Quote the listing below word for word, from the line containing "This screenshot has height=756, width=2576." through the end of the listing.
^^^^
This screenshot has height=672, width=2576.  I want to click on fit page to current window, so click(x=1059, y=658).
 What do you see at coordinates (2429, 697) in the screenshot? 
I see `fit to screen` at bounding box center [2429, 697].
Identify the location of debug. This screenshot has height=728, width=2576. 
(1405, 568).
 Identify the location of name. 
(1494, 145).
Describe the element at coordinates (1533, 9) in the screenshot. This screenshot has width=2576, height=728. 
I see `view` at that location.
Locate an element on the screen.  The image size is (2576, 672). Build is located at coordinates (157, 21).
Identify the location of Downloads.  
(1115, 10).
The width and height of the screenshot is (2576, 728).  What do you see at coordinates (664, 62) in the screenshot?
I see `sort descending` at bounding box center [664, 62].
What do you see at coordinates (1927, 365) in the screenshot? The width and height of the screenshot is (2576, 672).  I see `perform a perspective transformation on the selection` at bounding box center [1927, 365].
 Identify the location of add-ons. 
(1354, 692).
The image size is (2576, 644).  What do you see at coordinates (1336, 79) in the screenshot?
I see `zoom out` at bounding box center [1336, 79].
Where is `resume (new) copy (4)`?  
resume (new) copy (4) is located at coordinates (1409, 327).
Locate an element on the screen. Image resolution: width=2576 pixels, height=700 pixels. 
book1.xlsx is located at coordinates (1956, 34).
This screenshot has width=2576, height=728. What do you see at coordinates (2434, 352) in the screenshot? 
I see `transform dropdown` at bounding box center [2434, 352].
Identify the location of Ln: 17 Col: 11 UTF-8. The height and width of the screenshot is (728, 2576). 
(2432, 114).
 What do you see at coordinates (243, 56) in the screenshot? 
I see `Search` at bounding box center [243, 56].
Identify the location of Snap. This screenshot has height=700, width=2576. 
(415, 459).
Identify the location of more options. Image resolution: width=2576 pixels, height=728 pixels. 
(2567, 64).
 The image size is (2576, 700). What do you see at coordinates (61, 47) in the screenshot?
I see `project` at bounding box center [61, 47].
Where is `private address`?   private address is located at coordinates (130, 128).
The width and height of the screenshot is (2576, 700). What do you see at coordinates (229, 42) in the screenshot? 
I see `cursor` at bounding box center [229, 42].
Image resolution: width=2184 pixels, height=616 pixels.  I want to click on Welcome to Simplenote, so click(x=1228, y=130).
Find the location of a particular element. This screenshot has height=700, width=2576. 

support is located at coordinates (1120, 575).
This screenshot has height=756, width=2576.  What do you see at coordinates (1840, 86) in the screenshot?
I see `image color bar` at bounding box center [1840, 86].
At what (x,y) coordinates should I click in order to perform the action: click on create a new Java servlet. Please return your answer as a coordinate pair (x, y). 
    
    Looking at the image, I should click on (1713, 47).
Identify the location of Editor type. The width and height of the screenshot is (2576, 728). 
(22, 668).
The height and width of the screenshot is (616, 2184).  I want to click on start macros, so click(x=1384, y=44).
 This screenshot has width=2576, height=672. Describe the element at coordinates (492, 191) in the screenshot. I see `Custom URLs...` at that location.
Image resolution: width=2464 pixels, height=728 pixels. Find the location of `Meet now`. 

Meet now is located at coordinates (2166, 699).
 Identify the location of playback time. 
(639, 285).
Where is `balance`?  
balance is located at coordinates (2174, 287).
^^^^
OUTPUT FOR THIS EXERCISE:
This screenshot has height=756, width=2576.  What do you see at coordinates (1840, 86) in the screenshot?
I see `image color bar` at bounding box center [1840, 86].
At what (x,y) coordinates should I click in order to perform the action: click on create a new Java servlet. Please return your answer as a coordinate pair (x, y). 
    
    Looking at the image, I should click on (1713, 47).
Identify the location of Editor type. The width and height of the screenshot is (2576, 728). 
(22, 668).
The height and width of the screenshot is (616, 2184).  I want to click on start macros, so click(x=1384, y=44).
 This screenshot has width=2576, height=672. Describe the element at coordinates (492, 191) in the screenshot. I see `Custom URLs...` at that location.
Image resolution: width=2464 pixels, height=728 pixels. Find the location of `Meet now`. 

Meet now is located at coordinates (2166, 699).
 Identify the location of playback time. 
(639, 285).
Where is `balance`?  
balance is located at coordinates (2174, 287).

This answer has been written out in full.